When we try to understand their behaviors from a logical standpoint, we are judging them based on how we believe they “should” behave. This focus on “logic” leads to the conclusion that the pwBPD "should" be able to control themselves.  Believing these “should’s” prevents us from full acceptance that our loved one is mentally ill. Our judgments stand in the way of understanding how difficult it is for them to hear our logical arguments, due to their own emotional flooding. 

It’s hard to comprehend how someone’s emotions can get in the way of them perceiving the rightness of our “facts and logic” though.  After all, aren’t arguments won or lost based on who presents the best facts in the most logical way?  The problem with this line of thinking is that when a pwBPD is dysregulated, they aren’t operating out of the logical frontal lobe of their brains. Instead, they are trapped in the most primitive section of brain functioning, the amygdala. 

A recent study at Harvard Medical school using brain scanning to analyze how anger is processed, showed that people who were depressed had a decrease in blood flow to critical areas of the brain, reducing their inhibitions and interfering with their ability to consider the consequences of their actions. They experienced what researchers described as a double hit,  “A decrease in blood flow to these areas of the brain reduces both their ability to control impulsive acts and their feelings about the consequences of those acts, say punching someone in the mouth. There is both a lack of emotion and a lack of control. A double hit that adds up to inappropriate, even violent rage.” Normal individuals had an increase in blood flow to those reasoning parts of the brain. Paradoxically, their emotional sensitivity pushes them to become insensitive to others while simultaneously being unable to control their own emotions.
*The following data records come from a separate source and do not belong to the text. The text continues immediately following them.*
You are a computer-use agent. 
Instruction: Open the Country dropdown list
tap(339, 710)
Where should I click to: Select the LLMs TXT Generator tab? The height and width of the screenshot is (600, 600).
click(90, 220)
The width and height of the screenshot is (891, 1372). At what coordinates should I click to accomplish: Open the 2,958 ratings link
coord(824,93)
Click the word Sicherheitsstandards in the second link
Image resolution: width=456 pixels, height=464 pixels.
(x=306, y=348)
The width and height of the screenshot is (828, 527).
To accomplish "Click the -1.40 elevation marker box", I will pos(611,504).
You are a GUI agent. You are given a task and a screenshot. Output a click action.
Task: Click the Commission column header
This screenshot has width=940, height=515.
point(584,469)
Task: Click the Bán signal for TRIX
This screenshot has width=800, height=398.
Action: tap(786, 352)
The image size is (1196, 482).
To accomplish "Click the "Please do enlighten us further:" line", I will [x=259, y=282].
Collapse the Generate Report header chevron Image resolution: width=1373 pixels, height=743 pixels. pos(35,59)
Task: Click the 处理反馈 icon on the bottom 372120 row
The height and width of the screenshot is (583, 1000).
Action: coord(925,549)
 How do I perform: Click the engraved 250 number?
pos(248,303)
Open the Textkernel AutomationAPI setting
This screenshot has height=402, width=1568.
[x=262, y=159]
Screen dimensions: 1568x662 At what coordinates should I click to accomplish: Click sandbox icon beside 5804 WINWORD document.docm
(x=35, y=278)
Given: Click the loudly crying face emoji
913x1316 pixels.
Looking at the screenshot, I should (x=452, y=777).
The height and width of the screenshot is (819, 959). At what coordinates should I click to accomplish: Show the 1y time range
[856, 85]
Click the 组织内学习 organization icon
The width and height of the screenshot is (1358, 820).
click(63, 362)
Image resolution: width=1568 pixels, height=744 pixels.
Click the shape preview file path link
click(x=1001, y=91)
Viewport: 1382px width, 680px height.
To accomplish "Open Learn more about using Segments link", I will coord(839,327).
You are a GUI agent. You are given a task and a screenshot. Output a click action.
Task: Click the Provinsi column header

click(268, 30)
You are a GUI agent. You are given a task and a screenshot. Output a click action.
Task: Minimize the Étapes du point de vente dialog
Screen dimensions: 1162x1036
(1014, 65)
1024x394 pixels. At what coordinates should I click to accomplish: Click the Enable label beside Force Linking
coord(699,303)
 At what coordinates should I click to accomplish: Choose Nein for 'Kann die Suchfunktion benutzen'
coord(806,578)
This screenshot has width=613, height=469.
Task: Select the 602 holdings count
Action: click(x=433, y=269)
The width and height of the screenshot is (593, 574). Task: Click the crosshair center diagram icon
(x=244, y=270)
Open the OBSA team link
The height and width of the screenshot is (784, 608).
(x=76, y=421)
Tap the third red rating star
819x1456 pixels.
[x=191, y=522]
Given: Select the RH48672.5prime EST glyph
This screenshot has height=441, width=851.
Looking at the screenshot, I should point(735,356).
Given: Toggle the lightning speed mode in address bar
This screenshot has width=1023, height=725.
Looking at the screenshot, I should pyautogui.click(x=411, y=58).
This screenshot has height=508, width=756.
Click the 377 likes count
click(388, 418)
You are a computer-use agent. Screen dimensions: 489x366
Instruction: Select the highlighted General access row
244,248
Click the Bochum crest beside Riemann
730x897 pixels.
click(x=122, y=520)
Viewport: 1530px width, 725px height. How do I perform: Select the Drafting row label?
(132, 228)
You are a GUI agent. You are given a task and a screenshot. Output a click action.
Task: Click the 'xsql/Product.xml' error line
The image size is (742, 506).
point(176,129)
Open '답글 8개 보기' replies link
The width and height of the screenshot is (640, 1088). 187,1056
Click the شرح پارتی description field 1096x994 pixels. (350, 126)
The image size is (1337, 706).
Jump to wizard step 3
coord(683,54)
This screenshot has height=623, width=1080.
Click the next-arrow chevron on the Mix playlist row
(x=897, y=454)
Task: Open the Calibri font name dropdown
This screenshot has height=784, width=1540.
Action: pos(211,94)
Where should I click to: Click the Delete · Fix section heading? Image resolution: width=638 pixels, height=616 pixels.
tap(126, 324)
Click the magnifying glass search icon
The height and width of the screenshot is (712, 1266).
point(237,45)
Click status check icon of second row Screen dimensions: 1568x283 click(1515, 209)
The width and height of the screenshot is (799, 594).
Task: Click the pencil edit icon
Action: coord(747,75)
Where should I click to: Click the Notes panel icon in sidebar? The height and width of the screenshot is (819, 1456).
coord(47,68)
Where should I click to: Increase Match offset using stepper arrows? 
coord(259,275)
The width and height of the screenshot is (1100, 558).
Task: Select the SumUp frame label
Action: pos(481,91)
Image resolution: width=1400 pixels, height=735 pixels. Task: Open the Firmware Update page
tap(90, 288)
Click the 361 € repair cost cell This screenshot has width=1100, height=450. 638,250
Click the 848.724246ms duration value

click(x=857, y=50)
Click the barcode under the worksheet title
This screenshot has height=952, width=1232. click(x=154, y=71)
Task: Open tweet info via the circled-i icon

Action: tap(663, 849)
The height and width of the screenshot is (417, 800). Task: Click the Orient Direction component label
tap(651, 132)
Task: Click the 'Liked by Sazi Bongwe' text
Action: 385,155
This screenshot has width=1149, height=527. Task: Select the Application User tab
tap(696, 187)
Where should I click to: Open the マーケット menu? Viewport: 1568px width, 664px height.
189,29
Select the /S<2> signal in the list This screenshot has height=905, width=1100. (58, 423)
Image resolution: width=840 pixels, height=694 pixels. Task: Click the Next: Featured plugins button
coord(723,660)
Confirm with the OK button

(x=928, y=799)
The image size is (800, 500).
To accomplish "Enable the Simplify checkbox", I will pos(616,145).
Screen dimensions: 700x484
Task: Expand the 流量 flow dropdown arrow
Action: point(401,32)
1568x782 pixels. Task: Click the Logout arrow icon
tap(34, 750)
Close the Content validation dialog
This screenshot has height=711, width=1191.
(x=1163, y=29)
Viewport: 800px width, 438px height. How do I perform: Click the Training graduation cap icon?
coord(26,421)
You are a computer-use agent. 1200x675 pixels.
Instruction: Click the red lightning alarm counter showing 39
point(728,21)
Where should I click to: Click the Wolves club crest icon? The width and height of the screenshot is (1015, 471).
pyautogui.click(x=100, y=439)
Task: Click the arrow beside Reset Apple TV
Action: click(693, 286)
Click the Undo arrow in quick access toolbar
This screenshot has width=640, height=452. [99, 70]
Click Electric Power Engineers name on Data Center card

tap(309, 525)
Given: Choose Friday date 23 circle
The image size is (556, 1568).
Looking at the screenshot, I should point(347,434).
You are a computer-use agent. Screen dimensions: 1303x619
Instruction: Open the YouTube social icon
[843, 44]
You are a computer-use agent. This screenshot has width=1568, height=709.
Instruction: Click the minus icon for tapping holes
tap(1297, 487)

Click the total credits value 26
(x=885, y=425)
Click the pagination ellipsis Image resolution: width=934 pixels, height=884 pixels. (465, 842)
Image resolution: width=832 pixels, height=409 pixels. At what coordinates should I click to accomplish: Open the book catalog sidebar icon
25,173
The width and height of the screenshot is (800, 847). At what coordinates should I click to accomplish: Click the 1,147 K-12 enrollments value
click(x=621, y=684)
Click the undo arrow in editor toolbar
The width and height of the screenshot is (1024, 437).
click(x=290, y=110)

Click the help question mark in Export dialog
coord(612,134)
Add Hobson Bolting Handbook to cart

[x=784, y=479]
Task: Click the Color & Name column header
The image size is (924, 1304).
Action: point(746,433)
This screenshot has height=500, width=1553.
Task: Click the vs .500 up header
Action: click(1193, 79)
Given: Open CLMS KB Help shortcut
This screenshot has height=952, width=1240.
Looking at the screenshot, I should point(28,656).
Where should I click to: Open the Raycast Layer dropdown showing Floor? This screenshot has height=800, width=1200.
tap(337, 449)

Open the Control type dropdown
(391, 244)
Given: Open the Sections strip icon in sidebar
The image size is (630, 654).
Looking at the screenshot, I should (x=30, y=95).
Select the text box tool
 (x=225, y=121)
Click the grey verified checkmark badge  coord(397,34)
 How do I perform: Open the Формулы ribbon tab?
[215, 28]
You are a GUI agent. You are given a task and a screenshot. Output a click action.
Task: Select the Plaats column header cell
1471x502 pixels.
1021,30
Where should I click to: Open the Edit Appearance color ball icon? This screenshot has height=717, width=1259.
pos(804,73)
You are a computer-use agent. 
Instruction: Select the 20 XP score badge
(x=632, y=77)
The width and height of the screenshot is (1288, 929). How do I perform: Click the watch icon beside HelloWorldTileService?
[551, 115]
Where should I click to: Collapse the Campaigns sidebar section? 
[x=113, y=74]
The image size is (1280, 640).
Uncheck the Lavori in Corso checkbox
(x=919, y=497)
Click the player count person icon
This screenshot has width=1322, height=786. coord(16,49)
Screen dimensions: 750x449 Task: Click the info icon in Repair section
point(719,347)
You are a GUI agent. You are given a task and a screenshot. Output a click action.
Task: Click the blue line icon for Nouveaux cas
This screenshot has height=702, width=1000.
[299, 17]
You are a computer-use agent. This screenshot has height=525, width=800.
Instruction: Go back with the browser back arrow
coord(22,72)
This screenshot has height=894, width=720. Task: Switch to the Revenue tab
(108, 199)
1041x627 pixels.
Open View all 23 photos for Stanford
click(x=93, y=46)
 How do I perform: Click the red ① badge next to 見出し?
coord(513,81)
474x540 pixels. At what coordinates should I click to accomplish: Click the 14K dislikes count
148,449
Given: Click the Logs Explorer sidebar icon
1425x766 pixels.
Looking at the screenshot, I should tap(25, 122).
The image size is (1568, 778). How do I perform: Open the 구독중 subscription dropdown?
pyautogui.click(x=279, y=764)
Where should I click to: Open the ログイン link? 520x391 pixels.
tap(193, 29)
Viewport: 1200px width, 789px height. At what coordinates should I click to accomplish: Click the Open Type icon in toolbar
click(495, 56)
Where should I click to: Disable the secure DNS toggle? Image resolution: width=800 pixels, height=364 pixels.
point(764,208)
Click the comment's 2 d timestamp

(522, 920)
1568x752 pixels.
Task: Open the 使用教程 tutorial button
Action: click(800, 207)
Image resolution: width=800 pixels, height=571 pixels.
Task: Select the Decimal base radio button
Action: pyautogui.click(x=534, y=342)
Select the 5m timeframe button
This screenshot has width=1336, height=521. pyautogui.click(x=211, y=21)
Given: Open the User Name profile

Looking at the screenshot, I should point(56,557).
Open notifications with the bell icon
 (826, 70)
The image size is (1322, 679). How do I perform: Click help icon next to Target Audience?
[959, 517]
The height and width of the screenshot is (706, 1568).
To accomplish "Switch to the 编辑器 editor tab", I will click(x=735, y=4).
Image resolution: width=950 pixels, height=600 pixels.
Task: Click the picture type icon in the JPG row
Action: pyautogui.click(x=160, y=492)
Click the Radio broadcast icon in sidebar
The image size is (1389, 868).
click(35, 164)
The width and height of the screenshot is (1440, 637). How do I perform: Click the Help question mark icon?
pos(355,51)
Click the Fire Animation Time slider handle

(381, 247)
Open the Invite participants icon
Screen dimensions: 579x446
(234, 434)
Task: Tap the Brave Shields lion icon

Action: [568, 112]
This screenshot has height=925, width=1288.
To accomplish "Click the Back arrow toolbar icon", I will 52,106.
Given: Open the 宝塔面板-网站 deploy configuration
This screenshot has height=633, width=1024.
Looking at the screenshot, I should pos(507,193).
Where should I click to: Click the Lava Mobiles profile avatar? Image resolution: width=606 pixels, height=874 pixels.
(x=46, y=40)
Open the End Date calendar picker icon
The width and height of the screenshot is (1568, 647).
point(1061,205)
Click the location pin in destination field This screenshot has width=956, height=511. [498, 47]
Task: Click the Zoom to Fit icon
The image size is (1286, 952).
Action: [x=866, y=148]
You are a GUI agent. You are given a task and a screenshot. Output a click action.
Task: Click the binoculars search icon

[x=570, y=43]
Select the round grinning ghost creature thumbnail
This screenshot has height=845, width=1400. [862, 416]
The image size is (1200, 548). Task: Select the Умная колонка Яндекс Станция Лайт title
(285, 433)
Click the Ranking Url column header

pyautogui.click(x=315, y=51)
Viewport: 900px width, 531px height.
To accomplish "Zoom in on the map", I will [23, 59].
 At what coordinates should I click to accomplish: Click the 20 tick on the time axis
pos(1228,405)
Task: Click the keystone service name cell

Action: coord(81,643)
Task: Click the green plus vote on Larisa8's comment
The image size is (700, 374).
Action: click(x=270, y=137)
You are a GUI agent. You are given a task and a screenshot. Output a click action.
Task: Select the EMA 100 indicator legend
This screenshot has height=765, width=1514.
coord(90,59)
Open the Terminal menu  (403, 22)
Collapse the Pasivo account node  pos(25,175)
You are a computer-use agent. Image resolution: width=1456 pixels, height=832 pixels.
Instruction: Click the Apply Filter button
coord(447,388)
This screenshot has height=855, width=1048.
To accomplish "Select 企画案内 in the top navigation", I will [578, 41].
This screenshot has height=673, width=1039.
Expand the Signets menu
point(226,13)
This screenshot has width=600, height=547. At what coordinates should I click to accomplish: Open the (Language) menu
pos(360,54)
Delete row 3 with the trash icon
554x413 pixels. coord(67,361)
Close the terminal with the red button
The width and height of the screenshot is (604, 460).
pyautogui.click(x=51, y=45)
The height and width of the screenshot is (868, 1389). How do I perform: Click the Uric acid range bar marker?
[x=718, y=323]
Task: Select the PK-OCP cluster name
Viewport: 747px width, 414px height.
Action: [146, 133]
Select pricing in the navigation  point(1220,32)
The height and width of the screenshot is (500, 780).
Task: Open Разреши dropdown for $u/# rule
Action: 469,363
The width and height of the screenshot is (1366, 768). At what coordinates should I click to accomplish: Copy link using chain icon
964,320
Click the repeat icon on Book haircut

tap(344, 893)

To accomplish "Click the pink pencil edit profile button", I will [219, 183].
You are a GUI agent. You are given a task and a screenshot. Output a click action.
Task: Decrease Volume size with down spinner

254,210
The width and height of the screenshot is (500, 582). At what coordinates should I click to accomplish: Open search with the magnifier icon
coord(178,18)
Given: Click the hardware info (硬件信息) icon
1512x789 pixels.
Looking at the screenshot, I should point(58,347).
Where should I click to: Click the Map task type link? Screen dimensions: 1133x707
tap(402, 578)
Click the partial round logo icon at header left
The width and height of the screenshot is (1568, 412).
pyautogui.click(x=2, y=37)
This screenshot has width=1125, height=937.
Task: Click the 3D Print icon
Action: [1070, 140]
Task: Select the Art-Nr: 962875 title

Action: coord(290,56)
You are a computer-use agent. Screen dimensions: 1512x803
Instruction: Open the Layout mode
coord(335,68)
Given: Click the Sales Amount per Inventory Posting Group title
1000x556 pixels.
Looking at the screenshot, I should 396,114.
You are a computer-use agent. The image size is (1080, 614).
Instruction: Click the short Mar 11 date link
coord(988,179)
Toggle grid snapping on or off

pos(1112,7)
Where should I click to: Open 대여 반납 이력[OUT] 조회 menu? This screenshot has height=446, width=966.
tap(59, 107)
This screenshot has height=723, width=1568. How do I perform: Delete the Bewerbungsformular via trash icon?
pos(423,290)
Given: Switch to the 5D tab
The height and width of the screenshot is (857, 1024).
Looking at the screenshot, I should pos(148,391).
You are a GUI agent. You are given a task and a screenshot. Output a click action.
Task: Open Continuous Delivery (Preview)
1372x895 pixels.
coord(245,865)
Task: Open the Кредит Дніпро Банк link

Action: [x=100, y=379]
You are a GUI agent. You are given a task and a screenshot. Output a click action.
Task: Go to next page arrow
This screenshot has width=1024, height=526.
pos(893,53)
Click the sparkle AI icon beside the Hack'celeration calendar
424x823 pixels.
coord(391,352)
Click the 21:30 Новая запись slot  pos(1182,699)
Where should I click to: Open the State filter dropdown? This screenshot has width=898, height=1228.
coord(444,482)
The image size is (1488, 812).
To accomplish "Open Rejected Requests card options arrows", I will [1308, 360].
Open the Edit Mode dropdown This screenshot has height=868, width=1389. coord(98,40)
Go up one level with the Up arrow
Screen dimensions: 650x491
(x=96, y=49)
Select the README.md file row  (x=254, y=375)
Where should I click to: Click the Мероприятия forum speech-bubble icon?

   Essentially we are speaking a different language (they are driven by emotions - we are defending with logic), thus why we so often wind up in those circular arguments that don't make sense.   Our use of logic and facts to try to persuade or convince them to see things "our way" only leads to an escalation in the argument. Our "facts" don't get the job done since it's "emotions" which are the problem, and those seem to be rarely addressed. This lack of understanding on our part is invalidating to the pwBPD. In essence, our logic (through our invalidation of their feelings) winds up hurting them.
One way to break this destructive cycle and to lessen the possibility of a pwBPD becoming dysregulated is to develop your emotional empathy.

Someone who suffers from BPD is constantly on the alert for any possible invalidation. Even the slightest criticism or hint of rejection hurts them and drives them into defense and attack mode. They become hyper vigilant to any possible threats (often making mountains out of molehills in the process) as a defensive measure to protect themselves. Until you accept this, you won't be able to empathize with the pain and paranoia they are constantly subjected to. To be more emotionally empathetic, you need to shift your views away from defending and explaining and justifying yourself, and work to focus on understanding and accepting the emotions and feelings your partner is displaying...

Non verbal signals and subtle communication cues are 80% of our message. Physical signs, like nodding your head to show you are paying attention, maintaining direct eye contact to show interest, taking the time to ask clarifying questions, using verbal cues to show you are paying attention like adding “uh huhs” and “I see’s”, and paraphrasing what they said while adding a label to describe the emotions you believe they are feeling will help the pwBPD to develop their own emotional vocabulary. These are some basic skills to shift things from your previous counterproductive response, to a more caring and accepting way of communicating. At it’s simplest - emotional empathy is taking the time to listen to what the pwBPD is saying, and trying to decode the emotions that are driving them, emotions they themselves may not understand.